A U.S. judge on Friday rejected a lawsuit filed by Rep. Louie Gohmert (R-Texas) and other Republicans against Vice President Mike Pence, who is due to preside over a joint session of Congress on Jan. 6 for the formal certification of states’ electoral votes for the president of the United States.
“Plaintiff Louie Gohmert, the United States Representative for Texas’s First Congressional District, alleges at most an institutional injury to the House of Representatives. Under well-settled Supreme Court authority, that is insufficient to support standing,” he wrote.
“The other Plaintiffs, the slate of Republican Presidential Electors for the State of Arizona (the “Nominee-Electors”), allege an injury that is not fairly traceable to the Defendant, the Vice President of the United States, and is unlikely to be redressed by the requested relief,” he added.

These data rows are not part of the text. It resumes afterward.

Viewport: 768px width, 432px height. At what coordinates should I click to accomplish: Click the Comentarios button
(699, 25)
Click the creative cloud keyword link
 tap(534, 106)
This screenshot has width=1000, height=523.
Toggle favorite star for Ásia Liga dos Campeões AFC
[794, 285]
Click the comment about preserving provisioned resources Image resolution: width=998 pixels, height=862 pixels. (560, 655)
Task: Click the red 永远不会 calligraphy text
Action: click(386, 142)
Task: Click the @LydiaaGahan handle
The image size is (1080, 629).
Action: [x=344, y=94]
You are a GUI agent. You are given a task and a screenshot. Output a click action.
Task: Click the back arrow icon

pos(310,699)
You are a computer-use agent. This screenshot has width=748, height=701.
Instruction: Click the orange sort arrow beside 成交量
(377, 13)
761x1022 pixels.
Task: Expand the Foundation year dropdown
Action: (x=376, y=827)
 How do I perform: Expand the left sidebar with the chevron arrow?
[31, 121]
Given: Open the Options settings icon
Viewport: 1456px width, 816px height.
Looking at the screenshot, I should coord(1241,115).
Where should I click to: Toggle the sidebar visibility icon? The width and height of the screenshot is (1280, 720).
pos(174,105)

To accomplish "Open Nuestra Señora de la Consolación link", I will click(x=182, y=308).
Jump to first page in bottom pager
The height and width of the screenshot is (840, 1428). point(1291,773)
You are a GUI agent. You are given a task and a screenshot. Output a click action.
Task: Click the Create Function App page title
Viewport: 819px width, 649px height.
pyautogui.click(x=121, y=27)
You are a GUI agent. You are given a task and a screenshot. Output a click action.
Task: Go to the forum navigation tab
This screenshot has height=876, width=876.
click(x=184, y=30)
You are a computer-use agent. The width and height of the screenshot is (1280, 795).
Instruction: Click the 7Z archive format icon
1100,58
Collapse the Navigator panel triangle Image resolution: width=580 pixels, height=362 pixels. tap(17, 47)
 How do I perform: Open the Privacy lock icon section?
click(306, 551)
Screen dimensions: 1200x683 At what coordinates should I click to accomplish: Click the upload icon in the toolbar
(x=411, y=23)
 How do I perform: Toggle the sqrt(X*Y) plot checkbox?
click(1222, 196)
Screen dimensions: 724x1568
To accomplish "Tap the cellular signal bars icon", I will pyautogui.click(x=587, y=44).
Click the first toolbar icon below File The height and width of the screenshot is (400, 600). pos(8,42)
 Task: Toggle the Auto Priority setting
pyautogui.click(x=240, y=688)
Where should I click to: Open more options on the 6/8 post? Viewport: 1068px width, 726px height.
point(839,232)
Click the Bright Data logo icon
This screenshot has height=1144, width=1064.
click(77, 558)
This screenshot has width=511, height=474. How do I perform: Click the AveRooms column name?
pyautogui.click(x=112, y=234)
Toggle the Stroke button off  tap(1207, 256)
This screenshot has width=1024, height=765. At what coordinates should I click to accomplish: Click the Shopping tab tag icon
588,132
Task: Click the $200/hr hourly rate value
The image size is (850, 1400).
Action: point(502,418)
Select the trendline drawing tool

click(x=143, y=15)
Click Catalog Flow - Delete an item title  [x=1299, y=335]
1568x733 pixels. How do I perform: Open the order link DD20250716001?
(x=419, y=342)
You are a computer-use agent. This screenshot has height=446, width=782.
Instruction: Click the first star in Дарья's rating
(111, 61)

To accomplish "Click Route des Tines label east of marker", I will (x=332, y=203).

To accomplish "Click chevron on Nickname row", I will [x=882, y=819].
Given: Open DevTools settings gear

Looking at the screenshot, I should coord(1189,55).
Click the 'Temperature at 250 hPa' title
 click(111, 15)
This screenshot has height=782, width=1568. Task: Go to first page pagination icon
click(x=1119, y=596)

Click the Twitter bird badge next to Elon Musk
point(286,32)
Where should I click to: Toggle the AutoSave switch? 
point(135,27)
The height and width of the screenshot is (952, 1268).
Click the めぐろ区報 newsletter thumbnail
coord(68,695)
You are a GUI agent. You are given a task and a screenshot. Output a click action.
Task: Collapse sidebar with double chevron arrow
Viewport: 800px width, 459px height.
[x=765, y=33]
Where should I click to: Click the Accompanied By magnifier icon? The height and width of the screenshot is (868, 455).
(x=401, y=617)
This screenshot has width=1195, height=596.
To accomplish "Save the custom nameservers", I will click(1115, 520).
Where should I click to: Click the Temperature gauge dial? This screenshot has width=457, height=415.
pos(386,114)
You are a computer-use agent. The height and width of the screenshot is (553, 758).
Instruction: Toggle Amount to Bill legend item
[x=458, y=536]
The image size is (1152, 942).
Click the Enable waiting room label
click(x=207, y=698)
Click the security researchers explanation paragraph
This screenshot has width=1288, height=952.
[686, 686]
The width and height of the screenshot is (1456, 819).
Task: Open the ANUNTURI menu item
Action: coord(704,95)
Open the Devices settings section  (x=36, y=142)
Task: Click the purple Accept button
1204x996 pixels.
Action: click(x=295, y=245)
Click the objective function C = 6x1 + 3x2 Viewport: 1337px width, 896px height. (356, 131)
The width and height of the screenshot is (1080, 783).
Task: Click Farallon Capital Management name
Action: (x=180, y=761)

Republican electors in seven battleground states had cast alternative slates of votes for President Donald Trump on Dec. 14, asserting that Trump was the true winner in those states. They alleged that election fraud took place, and contested election officials who declared a win for Biden.
Gohmert and other Republicans argued in their lawsuit against Pence that the U.S. Constitution clearly outlines the protocol for when alternate slates of electors are presented to the president of the Senate. They say the president of the Senate has “exclusive authority and sole discretion under the 12th Amendment to determine which slates of electors for a state, or neither, may be counted.”
Pence’s attorney in the Thursday court filing claimed that the plaintiffs “have sued the wrong defendant,“ noting that suit objects to procedures in the law and ”not any actions that Vice President Pence has taken,” so he should not be the target of the suit.
At least one senator is needed to sustain a challenge. Sen. Josh Hawley (R-Mo.) has said he will object.